Llevamos ya varias tardes con la misma tristeza reconfortante, inconstante y sincera. Las mismas nubes descarriadas con sus espirales que surgen y se levantan marrones, blancas y grises, de improviso, unas sobre otras, trepadoras. Y unas gotas como panes de piedra se oyen en el tejado como cucarachas aplastadas. Las persianas de la casa repican su miedo al viento inesperado que surge a ráfagas entre la discordia y la calma.

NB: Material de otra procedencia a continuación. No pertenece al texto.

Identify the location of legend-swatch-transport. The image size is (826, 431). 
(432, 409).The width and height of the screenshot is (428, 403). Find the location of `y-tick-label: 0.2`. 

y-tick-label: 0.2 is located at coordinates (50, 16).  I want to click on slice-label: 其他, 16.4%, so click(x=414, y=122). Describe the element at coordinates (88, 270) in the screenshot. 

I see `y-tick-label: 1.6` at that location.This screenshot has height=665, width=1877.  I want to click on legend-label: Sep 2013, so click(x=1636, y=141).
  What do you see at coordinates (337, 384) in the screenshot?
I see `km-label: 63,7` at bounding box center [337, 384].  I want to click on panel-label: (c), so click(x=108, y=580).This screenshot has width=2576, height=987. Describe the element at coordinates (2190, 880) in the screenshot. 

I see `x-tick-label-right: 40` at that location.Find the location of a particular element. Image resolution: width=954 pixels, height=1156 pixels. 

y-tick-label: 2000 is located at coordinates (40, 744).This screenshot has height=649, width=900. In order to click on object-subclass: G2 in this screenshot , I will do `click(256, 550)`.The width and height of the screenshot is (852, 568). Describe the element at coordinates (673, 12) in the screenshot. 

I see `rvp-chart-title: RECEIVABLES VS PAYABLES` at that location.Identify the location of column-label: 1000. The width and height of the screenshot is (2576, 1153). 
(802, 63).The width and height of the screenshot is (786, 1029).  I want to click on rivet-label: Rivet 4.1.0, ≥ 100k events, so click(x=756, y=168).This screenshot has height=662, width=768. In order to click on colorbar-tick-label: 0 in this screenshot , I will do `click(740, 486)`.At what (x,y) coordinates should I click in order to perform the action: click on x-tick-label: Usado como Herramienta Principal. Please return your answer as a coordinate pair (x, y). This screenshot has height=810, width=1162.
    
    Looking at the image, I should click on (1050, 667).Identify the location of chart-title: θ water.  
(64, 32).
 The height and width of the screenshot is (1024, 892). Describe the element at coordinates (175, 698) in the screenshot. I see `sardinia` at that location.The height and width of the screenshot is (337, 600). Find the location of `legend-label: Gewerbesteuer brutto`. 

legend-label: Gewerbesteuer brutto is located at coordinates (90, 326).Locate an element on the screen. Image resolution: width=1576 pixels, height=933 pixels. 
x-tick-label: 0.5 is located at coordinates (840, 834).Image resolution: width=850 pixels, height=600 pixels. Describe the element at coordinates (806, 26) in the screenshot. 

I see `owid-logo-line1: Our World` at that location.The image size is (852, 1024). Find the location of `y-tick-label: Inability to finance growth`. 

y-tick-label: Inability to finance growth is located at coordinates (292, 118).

De pronto una de estas ventoleras vuelca la maceta de áloe que preside la entrada. La lluvia entre compases de espera estalla intermitente, inestable y fuerte sobre las lenguas verdes de la planta que ahora muerde puntillosa la tierra. Antes se elevaba agradecida hacia un cielo que ahora no sabe llover como Dios manda; pero sí tirar contra el suelo las ínfulas provocadoras del engreísmo vegetal y humano que se rebela contra la inconstancia climática y social, superficial y vertiginosa de una lluvia fugaz, furiosa e indivina, que más que regar la tierra, la vapulea y la agrieta traicionera.
Y el sol aparece y desaparece. Tampoco sabe comportarse. Está nervioso. Lo mismo luce con fuerza, que se oscurece de pronto. Entre tanto cambio puñetero yo no sé a qué atenerme, si reír o llorar, o quedarme indiferente ante el fatalismo indeciso y voluble de un tiempo desapacible.